→ **Task description**
Below are some records. How many of their lines contain the string "computer"? Give the number only.

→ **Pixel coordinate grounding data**

§ §

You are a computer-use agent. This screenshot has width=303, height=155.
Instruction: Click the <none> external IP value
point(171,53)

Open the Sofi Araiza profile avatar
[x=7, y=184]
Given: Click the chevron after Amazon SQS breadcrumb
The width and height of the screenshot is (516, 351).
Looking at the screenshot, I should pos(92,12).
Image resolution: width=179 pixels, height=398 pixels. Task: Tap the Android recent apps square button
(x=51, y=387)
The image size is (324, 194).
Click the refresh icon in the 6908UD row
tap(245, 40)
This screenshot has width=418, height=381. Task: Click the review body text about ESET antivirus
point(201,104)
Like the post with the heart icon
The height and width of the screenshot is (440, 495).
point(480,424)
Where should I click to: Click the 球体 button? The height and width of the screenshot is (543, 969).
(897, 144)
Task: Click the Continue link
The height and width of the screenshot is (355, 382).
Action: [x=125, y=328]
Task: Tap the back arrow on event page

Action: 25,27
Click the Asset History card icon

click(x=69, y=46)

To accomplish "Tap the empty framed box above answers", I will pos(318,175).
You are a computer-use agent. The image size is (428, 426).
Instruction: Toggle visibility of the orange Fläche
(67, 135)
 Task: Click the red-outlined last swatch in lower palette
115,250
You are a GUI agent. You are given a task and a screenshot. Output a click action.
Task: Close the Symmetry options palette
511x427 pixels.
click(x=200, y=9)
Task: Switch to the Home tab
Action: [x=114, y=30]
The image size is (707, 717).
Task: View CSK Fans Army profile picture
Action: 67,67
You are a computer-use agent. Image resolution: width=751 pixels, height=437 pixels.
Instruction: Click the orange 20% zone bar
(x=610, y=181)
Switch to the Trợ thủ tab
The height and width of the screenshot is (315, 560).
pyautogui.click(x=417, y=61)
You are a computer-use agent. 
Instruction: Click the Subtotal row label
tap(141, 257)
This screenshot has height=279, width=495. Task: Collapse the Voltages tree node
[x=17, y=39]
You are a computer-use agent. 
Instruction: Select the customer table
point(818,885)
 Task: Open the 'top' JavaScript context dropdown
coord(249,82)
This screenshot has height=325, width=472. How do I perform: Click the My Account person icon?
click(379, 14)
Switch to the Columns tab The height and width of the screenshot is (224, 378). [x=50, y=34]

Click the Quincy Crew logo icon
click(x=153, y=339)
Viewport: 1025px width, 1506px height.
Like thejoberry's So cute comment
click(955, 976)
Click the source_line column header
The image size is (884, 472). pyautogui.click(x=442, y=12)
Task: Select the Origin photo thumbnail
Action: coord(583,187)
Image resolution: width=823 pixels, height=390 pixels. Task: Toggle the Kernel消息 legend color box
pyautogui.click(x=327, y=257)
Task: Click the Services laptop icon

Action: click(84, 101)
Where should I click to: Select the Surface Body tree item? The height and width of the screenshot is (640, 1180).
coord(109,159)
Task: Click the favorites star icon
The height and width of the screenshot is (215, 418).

§ §

→ **Response to the exercise**
5